You and four of your friends can literally tip the balance of power in the county from the hands of conservative oil driller/developers to environmentally minded moderates with progressive social values, simply by taking the two steps above. This is because:

  1. There are five county supervisors.

  2. If S.B. County were split in half along the spine of the coastal mountain ridge, South County would be the most blue county, North County the most red in California.

  3. Most critical decisions are made on 3-2 votes, along a conservative North County/environmentalist South County split.

  4. The 3ird District supervisor — that is, the one you can vote for — is the swing vote most of the time.

  5. The 3rd District, the biggest, spans North and South County, and is always an intensely competitive race.

  6. There are enough UCSB students in I.V. to reliably swing the race liberal — if you all get off your asses and vote.

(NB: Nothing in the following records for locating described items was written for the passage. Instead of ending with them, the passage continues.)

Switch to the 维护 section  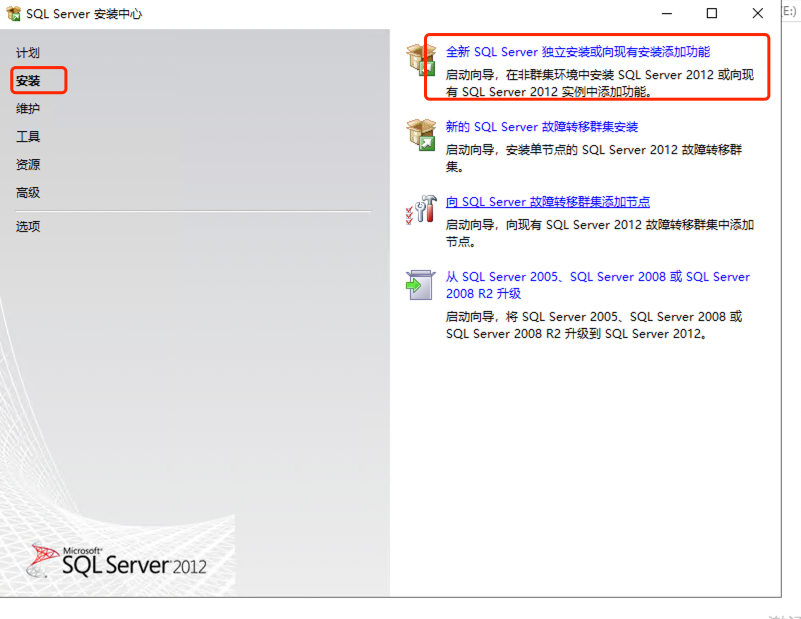[28, 108]
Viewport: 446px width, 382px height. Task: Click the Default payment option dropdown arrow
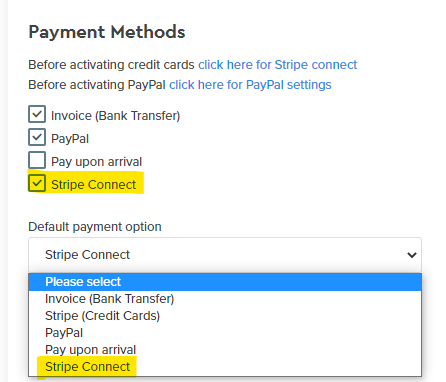412,255
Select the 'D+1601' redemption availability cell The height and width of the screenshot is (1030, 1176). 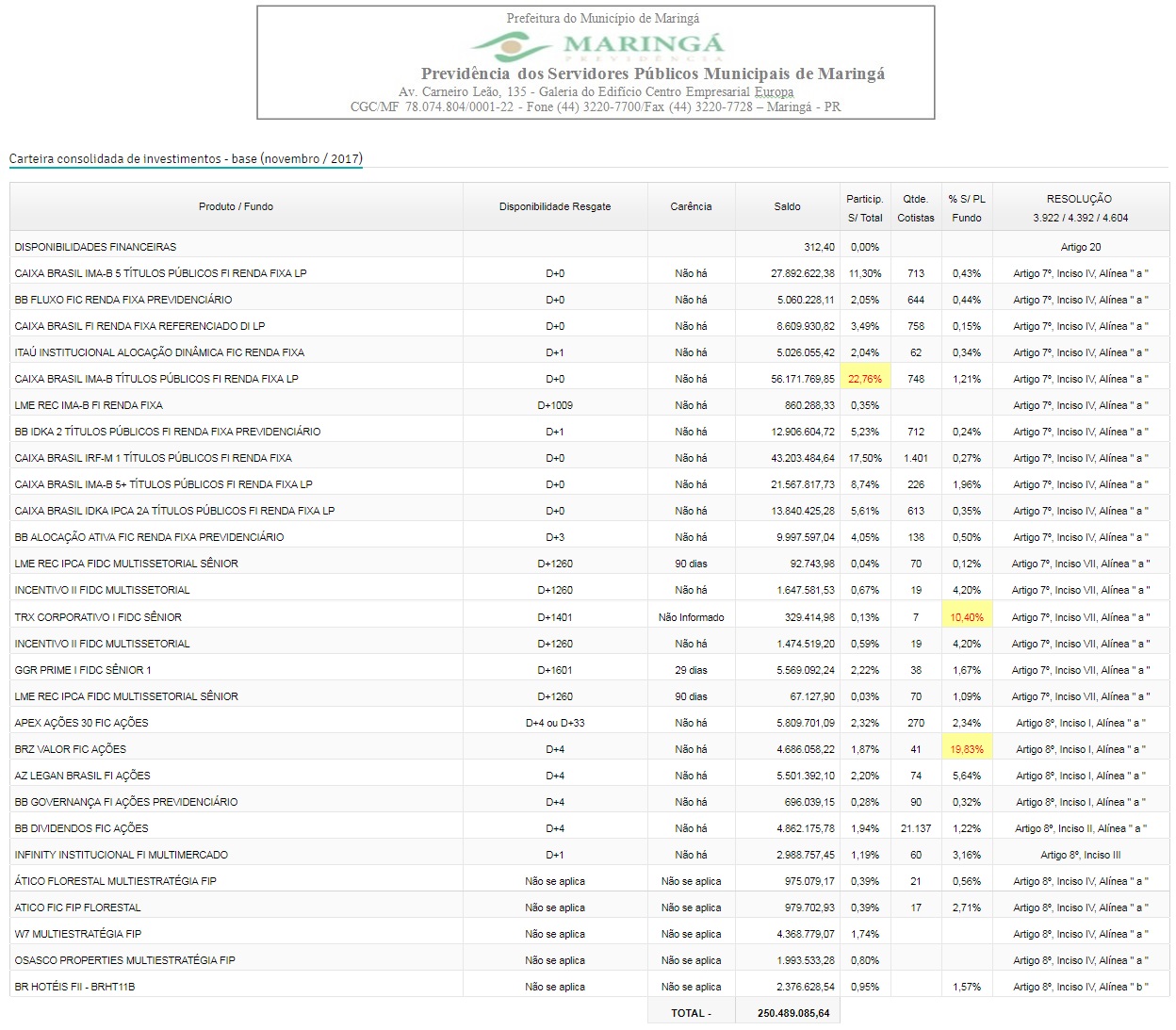point(555,670)
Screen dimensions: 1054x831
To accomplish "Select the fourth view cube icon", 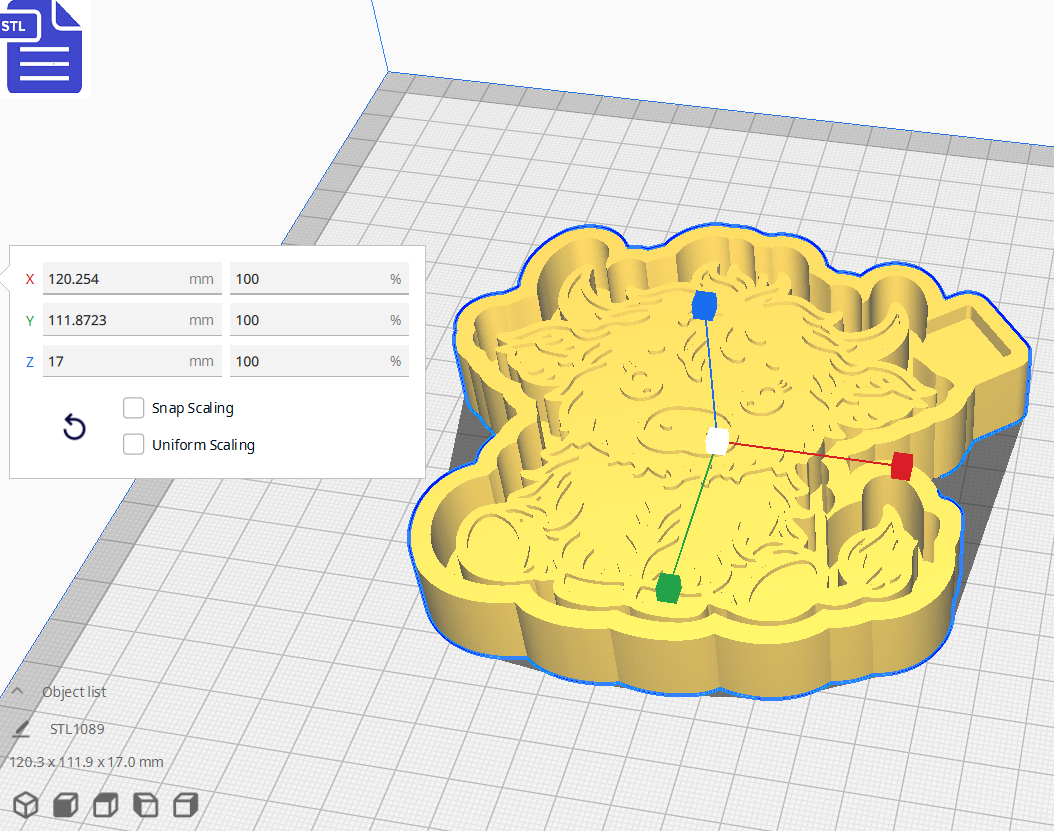I will pos(145,804).
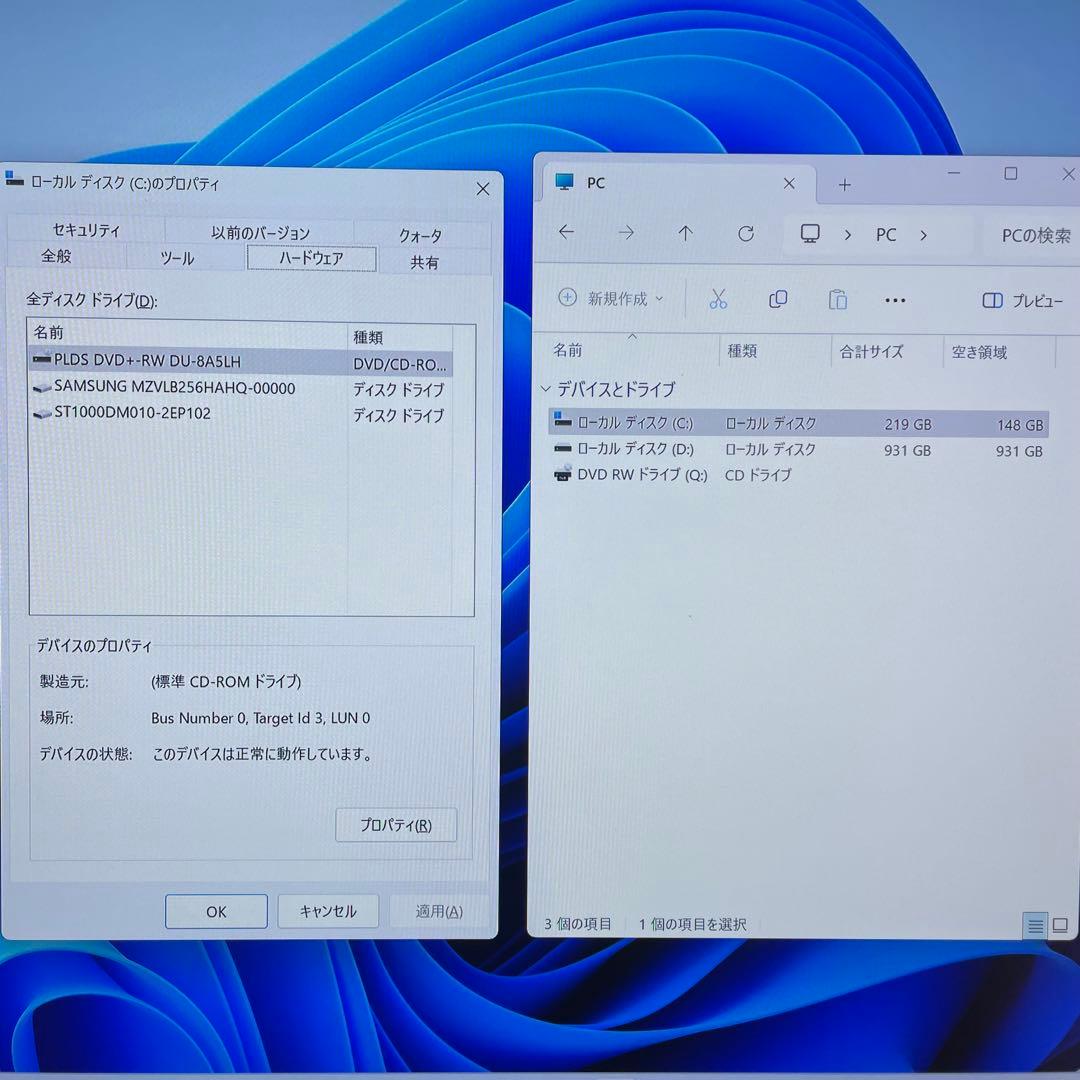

  7. Guess what? That “students taking a moment to vote” part is touch and go, so this race has been decided by razor’s edge margins almost every time — conservative by five votes in 1993, which after a long recount battle went to the environmental candidate several months later. During those months in office, the conservative majority pushed the resource-pillaging pedal to the metal … high drama, high stakes.

That year, my wife and I had just moved over the border to the 3rd District … but didn’t think of changing our registration address. Through the whole drama, we were haunted by the knowledge that our two votes could have saved significant damage.

So there you go.

This year Joan Hartmann makes voting choice easy; she’s hands down the most qualified candidate.